ASSIGNMENT:
Could you output only the lines from the one containing "Click the VIP rank badge image" through the last line of the data, both included?

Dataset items
|---|

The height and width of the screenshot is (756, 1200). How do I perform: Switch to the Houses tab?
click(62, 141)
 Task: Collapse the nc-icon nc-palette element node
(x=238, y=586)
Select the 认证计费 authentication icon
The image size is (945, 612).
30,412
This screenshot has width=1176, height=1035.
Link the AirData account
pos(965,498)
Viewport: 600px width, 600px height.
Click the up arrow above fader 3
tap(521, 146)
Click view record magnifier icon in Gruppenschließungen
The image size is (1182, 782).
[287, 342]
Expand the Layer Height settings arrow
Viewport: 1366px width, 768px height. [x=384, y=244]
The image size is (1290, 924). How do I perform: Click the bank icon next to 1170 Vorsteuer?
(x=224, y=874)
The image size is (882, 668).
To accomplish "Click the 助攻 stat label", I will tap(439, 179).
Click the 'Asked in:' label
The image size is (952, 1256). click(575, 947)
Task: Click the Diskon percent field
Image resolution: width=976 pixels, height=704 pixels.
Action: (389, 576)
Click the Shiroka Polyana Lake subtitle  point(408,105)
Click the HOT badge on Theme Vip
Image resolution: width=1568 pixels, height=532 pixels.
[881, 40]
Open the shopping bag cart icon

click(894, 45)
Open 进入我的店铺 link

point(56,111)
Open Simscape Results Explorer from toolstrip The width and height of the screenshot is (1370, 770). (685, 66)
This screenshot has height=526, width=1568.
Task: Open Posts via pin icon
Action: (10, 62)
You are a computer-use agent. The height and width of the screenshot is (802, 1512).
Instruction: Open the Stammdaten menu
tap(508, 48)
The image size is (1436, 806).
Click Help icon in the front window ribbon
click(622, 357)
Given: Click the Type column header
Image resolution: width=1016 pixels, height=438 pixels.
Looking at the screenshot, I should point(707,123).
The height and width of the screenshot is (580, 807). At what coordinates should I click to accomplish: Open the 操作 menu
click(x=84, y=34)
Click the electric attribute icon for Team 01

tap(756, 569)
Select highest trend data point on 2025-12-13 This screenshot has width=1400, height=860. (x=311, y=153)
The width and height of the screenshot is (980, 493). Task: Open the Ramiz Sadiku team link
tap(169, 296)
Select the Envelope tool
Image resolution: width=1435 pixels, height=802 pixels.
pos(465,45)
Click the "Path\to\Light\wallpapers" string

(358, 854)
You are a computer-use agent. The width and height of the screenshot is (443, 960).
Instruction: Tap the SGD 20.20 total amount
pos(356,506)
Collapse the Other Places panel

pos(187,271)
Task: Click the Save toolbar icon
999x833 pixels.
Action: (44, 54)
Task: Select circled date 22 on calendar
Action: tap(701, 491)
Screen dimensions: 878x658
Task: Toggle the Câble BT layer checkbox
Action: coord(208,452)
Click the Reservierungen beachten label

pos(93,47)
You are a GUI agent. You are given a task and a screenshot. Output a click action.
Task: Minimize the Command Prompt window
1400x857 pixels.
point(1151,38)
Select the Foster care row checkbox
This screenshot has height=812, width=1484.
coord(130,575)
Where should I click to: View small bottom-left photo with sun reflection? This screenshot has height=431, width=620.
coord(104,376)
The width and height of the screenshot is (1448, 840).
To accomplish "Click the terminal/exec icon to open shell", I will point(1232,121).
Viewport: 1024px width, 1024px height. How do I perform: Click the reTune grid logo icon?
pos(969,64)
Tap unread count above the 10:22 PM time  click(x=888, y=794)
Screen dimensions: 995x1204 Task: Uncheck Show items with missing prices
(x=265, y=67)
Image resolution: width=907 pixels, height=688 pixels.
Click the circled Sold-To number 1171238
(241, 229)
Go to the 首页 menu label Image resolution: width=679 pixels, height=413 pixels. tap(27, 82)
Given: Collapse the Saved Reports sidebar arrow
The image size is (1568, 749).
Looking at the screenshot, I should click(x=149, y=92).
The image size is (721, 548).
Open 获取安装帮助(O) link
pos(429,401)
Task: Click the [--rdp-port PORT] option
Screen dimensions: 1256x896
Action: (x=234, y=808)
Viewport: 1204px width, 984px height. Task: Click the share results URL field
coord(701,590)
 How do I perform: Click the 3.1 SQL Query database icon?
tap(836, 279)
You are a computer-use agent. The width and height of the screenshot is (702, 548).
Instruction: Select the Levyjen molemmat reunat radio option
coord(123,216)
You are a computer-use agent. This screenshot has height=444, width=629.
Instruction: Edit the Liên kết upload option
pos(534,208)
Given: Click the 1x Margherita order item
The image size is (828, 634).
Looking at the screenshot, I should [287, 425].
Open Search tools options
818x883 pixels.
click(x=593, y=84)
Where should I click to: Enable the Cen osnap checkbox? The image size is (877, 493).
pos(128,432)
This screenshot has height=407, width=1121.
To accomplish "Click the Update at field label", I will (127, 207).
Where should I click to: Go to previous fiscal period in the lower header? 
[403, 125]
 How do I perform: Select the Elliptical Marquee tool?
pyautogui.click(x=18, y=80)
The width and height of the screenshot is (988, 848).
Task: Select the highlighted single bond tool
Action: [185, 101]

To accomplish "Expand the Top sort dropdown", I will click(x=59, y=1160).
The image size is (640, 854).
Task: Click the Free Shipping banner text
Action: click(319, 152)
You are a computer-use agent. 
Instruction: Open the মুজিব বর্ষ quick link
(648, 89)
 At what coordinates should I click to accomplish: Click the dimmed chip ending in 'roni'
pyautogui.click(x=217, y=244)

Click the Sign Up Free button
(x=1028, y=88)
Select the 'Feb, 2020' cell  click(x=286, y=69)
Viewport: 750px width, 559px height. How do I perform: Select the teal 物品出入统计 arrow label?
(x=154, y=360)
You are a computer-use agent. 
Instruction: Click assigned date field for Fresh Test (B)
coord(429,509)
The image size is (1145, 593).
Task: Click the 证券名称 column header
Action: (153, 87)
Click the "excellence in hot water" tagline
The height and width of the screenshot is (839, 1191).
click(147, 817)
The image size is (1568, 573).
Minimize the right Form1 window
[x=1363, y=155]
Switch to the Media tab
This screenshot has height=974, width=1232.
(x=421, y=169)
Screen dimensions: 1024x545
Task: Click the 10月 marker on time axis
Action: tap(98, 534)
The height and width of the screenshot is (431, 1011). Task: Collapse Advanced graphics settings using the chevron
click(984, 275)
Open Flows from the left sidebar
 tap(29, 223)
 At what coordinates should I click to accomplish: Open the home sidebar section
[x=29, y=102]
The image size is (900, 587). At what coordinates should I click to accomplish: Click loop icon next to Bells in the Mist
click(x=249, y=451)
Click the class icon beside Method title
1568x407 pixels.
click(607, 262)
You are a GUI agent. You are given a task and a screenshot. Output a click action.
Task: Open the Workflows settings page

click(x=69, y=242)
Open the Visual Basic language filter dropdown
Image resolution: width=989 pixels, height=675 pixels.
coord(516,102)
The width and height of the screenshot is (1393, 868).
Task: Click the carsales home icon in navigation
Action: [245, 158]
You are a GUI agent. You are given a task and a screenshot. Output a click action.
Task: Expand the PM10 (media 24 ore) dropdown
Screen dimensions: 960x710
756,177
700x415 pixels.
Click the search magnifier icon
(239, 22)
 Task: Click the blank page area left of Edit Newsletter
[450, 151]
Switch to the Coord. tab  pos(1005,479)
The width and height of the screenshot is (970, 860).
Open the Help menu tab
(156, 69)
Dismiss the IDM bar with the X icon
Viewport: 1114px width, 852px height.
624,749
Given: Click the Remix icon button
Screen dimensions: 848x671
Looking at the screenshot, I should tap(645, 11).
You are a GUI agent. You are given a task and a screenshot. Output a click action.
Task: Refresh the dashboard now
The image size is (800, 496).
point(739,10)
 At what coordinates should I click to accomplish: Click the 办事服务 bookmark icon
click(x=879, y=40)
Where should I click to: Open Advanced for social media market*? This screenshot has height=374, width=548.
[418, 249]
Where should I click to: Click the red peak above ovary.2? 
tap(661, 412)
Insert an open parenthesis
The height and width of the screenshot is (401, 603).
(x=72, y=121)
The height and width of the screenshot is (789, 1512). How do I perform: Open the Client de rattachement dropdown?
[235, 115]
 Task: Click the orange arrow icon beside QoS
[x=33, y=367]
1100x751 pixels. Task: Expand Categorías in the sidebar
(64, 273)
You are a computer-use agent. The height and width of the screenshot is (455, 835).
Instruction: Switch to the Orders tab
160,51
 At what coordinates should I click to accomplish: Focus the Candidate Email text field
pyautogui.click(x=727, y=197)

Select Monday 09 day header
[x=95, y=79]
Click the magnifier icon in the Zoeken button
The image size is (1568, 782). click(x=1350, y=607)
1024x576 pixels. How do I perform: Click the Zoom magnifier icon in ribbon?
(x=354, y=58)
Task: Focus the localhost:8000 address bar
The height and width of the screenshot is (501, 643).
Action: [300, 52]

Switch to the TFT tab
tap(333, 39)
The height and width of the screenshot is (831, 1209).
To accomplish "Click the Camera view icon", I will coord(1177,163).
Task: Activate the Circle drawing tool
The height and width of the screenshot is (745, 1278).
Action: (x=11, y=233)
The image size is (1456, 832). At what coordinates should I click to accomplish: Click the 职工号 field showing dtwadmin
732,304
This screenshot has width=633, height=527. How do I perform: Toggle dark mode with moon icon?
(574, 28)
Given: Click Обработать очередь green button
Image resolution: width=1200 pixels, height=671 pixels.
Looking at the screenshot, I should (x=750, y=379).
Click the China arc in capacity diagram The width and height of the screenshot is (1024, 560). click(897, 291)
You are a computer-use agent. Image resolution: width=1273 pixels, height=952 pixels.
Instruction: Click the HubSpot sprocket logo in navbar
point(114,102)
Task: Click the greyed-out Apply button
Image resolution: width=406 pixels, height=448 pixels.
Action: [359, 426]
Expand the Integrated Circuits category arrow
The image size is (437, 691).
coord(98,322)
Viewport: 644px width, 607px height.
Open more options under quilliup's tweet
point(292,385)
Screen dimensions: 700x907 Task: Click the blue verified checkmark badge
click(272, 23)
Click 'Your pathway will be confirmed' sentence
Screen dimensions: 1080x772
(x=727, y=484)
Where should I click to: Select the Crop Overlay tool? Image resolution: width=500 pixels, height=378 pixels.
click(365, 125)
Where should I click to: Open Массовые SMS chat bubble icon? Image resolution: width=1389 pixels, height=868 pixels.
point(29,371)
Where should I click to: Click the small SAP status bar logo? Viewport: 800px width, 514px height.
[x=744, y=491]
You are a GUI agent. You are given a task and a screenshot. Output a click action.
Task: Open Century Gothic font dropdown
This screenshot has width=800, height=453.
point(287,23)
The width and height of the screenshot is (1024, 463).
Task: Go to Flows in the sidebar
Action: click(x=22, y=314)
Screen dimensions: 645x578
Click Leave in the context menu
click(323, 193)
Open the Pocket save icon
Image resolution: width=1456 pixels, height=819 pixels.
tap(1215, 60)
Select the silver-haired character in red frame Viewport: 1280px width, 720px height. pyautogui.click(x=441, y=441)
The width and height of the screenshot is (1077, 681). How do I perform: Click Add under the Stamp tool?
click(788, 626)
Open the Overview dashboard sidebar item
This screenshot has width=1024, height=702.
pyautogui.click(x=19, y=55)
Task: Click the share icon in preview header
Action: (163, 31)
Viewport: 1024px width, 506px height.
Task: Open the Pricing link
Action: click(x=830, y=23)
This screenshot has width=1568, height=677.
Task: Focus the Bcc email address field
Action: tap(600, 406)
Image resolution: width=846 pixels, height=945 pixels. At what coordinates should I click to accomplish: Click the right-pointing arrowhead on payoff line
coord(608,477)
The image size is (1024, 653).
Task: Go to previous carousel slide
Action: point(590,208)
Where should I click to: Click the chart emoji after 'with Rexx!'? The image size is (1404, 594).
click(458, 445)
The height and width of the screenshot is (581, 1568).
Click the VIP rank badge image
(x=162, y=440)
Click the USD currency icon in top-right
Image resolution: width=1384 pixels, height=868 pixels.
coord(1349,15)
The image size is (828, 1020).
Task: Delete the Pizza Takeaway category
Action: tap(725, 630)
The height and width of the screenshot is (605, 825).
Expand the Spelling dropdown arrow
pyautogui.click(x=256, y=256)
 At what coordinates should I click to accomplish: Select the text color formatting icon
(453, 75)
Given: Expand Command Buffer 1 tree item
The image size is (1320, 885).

|---|

ANSWER FOR THE TASK:
Click the VIP rank badge image
(x=162, y=440)
Click the USD currency icon in top-right
Image resolution: width=1384 pixels, height=868 pixels.
coord(1349,15)
The image size is (828, 1020).
Task: Delete the Pizza Takeaway category
Action: tap(725, 630)
The height and width of the screenshot is (605, 825).
Expand the Spelling dropdown arrow
pyautogui.click(x=256, y=256)
 At what coordinates should I click to accomplish: Select the text color formatting icon
(453, 75)
Given: Expand Command Buffer 1 tree item
The image size is (1320, 885).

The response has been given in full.